If your case is ‘stood down’, it means that it is put on hold for a short time and the Court will deal with your case later that day. This gives you an opportunity to negotiate, define the issues in dispute and, possibly reach an agreement with the other party. This is different from an adjournment. If your case is adjourned, it will be postponed to another day.

In some matters, such as Fair Work small claims and consumer credit small claims, the first court date is likely to be the only court date, and the matter will be heard (and probably decided) on this date.

Further directions hearing

In addition to the hearing on the first court date, you will sometimes have to attend court for a further directions hearing, especially if a considerable time has passed since you were first in court and things have evolved in your case. The Court will make the same kinds of orders as it made on the first court date, such as directions on the next steps to be taken, including a possible direction to attend mediation.

Interlocutory hearing

Interlocutory hearings deal with specific issues that need to be determined before the final hearing. For example, an interlocutory hearing may be scheduled if a party applies for:

  • interim relief (such as an injunction – an urgent order to stop someone doing something)
  • procedural matters (such as ordering a party to give the other party documents), and
  • security for costs (if the Court thinks that you may not be able to pay the other party’s costs if you lose the case, the Court may order that you deposit money with the Court or provide security, such as a bank guarantee).

Final hearing

At the final hearing or trial, each party presents their case. In most matters, witnesses will be called to give their evidence and may be cross-examined. If a witness has given evidence by affidavit, they will not have to give the evidence again, but they may be cross-examined on their evidence.

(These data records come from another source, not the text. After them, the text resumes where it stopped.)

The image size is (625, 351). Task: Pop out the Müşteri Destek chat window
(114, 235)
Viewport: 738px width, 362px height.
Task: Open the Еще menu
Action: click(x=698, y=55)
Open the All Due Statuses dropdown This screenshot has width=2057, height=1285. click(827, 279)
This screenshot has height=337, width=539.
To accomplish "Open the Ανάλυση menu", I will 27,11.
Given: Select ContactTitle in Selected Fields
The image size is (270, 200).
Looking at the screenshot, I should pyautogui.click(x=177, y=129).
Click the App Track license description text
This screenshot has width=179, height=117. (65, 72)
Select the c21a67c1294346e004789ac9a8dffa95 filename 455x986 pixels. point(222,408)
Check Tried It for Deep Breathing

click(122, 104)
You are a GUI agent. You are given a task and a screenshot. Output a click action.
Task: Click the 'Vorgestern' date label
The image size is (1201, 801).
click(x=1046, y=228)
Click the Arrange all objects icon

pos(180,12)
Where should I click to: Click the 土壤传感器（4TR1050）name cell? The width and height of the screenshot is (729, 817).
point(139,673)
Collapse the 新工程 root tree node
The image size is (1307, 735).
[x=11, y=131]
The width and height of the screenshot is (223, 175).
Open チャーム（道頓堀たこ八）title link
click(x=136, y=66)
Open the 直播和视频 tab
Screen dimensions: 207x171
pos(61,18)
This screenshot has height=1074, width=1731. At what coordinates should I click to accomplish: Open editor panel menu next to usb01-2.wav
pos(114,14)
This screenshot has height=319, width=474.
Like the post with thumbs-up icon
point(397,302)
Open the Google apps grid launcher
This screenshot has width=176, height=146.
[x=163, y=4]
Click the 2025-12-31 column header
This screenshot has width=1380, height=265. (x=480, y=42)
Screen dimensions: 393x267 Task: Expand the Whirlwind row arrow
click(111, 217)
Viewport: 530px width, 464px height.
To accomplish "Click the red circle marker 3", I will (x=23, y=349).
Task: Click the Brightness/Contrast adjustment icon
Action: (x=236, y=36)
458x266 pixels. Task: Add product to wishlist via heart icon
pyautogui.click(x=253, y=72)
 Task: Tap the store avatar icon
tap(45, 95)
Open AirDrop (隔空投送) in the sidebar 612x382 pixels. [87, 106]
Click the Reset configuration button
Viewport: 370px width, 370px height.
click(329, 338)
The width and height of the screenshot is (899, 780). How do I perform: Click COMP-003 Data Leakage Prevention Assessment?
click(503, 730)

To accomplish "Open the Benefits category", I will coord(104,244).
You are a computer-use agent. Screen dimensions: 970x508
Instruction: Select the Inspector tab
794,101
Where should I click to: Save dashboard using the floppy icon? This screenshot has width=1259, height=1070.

The judge or judicial registrar usually asks the applicant to outline their case first. Following this and any cross-examination of witnesses by the respondent, the respondent outlines their case, and their witnesses may be cross-examined by the applicant. The parties then make any final comments or legal arguments in support of their case.

The judge may ask questions or interrupt you. Listen carefully and answer as clearly as you can. If the judge says something is not relevant, move on to your next point.

You cannot interrupt the other party with an objection unless it is about a matter of law. If you do have a legal objection, stand and tell the judge of your objection.

The length of the final hearing will depend on the facts of the case.

After hearing the case, the judge may make orders and give reasons for their decision. Ask for the orders to be repeated if you missed any. If you do not understand any of the orders, ask the judge to explain them once they have finished speaking. Once finalised, your orders will be signed and sealed electronically, and you can download them from the Commonwealth Courts Portal. For a step-by-step guide to accessing orders, see How do I access orders?

Sometimes, a judge may reserve or hold over their decision for another time or date. In such a case, the Court will let you know when the decision has been made, and you must attend court when the decision is handed down. The decision will include the orders made and the reasons for the decision.